Toni Morrison is a famous American black woman novelist. She published eight novels and also has a handful works in other genres including drama, nonfiction, short stories, children’s literature, articles, and a libretto. Morrison’s first novel the Bluest Eyes(1970) which talks about a dream of young black girl who wants to have a pair of big and beautiful eyes, established her place in literature. Her third novel Song of Solomon (1977) is a production about the conflicts that the American black people faced in the process of looking for freedom and the loss of their own culture. Morrison used black people's folklore and legend to romance the production and revealed only the black people respect their own national tradition, they can find back who they are, and finally escape from the "new spirit enslavement" after slavery. Toni Morrison’s Pulitzer Prize winning book Beloved (1987) is considered as Morrison's masterpiece and one of the best and most popular works in the African-American literature as well. In the fiction, Morrison tells people a story about a black slave woman who has a tragic life but never gives up her faith in self-growth, and reflects the humble position of the black women and their painful process of growth. In 1993, Toni Morrison won the Nobel Prize for Literature. She was the first Afro-American writer to win the Nobel Prize in Literature, which makes her one of the most influential writers in America history. Toni Morrison was born Chloe Anthony Wofford on February 18, 1931. Morrison's childhood was filled with African American folklore, music, rituals, and myths. Both of her parents came from sharecropping families, and her father’s family had faced a great deal of discrimination. Morrison’s parents instilled the value of group loyalty and encouraged her passion for reading, learning, and culture, as well as confidence in her own abilities and attributes as woman.

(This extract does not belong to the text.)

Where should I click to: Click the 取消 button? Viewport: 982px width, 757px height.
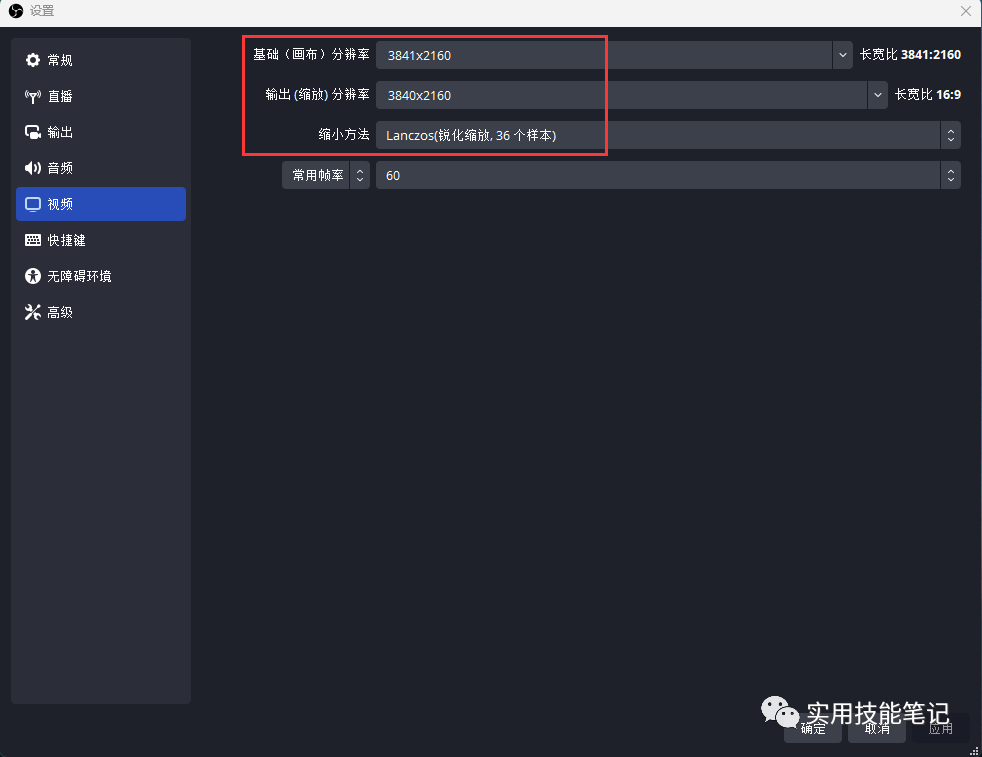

Toni Morrison is an outstanding post war American novelist. With her magic imagination and poetic language, Morrison not only delineates the cruelty of historical slavery and white Americans’ continual denial of black people, but also examines black people with the pursuit of individual advancement. In the presentation speech of the Nobel Prize, Professor Sture Allén, Permanent Secretary of the Swedish Academy, says “in her depictions of the world of the black people, in life as in legend, Toni Morrison has given the Afro-American people their history back, piece by piece. In this perspective, her work is uncommonly consonant. At the same time, it is richly variegated.” Morrison novels focus on the experience of black Americans. She keep searching the history, culture and spiritual world of black people. Toni Morrison succeeded in modeling the images of black woman and revealing the real life of the American black, especially the black woman. Morrison also tries to find a relationship between literary criticism and black writers. These critiques and studies enable black literature to be heard how it is supposed to be heard, and establish a cultural and academic dialog that keeps black writers from being marginalized. She believes that black people have a rich culture of storytelling to draw upon and that their stories must be heard.

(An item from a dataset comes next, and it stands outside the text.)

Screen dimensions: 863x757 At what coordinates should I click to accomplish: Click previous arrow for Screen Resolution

Archetypal theme is an important characteristic in Toni Morrison’s Nobel Lecture. Myths and archetypal literary criticism is a form of criticism based largely on the works of C.G. Jung and Joseph Campbell and myth itself. It is a type of critical theory that interprets a text by focusing on recurring myths and archetypes in the narrative, symbols, images, and character types in a literary work. “Arche”, from Greek philosophy, means the principle, cause, source, origin of things, beginning or ultimate principle and “type” means kind. Archetypal criticism was its most popular in the 1950’s and 1960’s, largely due to the work of Canadian literary critic Northrop Frye. Northrop Frye says in the Archetypes of Literature “The myth is the central informing power that gives archetypal significance to the ritual and archetypal narrative to the oracle. Hence the myth is the archetype, though it might be convenient to say myth only when referring to narrative, and archetype when speaking of significance.” James G. Fraser’s myth and anthropology and Carl Gustav Jung’s collective unconsciousness lay the theoretical foundation for archetypal criticism.

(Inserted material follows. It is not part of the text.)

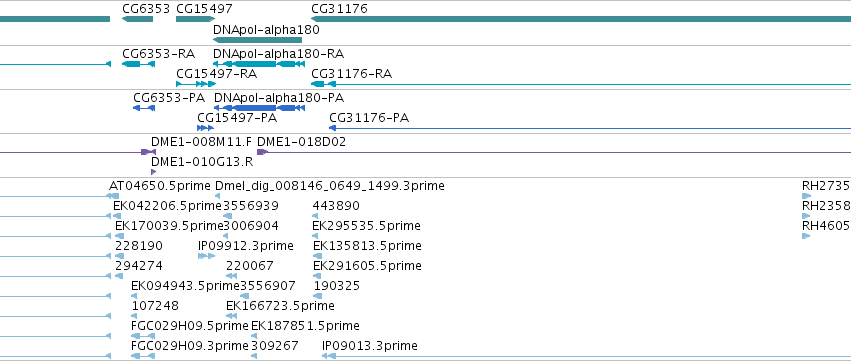The height and width of the screenshot is (361, 851).
Task: Select the DNApol-alpha180 gene bar
Action: pyautogui.click(x=257, y=40)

Archetypes often appear in many forms of literature. The use of archetypes to analyze personality was advanced by Carl Jung early in the 20th century. In the Nobel Prize lecture, Toni Morrison tells the audience a story of a blind black woman. The lecture can be traced back to some ancient archetypes also. Many archetypes in literature have their roots in mythology. Characters in the Bible or in myths are often considered as archetypes. The characters that Morrison describes in this lecture are given mythic dimensions and elevated above them above ordinary realities. At the very beginning of the Lecture, Toni Morrison says " In the version I know the woman is the daughter of slaves, black, American, and lives alone in a small house outside of town. Her reputation for wisdom is without peer and without question. Among her people she is both the law and its transgression. The honor she is paid and the awe in which she is held reach beyond her neighborhood to places far away; to the city where the intelligence of rural prophets is the source of much amusement. ” From the description, we can see the blind black old woman is modeled on the archetypes of Good Mother, and is endowed with a sense of mythical imagination. One day some young people came to visit the old woman. They seem to be bent on disproving her clairvoyance and showing her up for the fraud they believe she is they stand before her. One of them says, "Old woman, I hold in my hand a bird. Tell me whether it is living or dead." Instead of giving the young people answer, the old woman says nothing at first, and after a long silence, she finally speaks and her voice is soft but stern. “I don't know whether the bird you are holding is dead or alive, but what I do know is that it is in your hands. It is in your hands.” From this point of view, the black old woman in the story is connected with the bird’s life and death, or we can say the woman has a kind ofpower which controls the bird’s life. With a quality of Good Mother, the black old woman tries to protect the bird. She represents an image that is full of wisdom and sympathy. (责任编辑:南粤论文中心)转贴于南粤论文中心: http://www.nylw.net(代写代发论文_毕业论文带写_广州职称论文代发_广州论文网)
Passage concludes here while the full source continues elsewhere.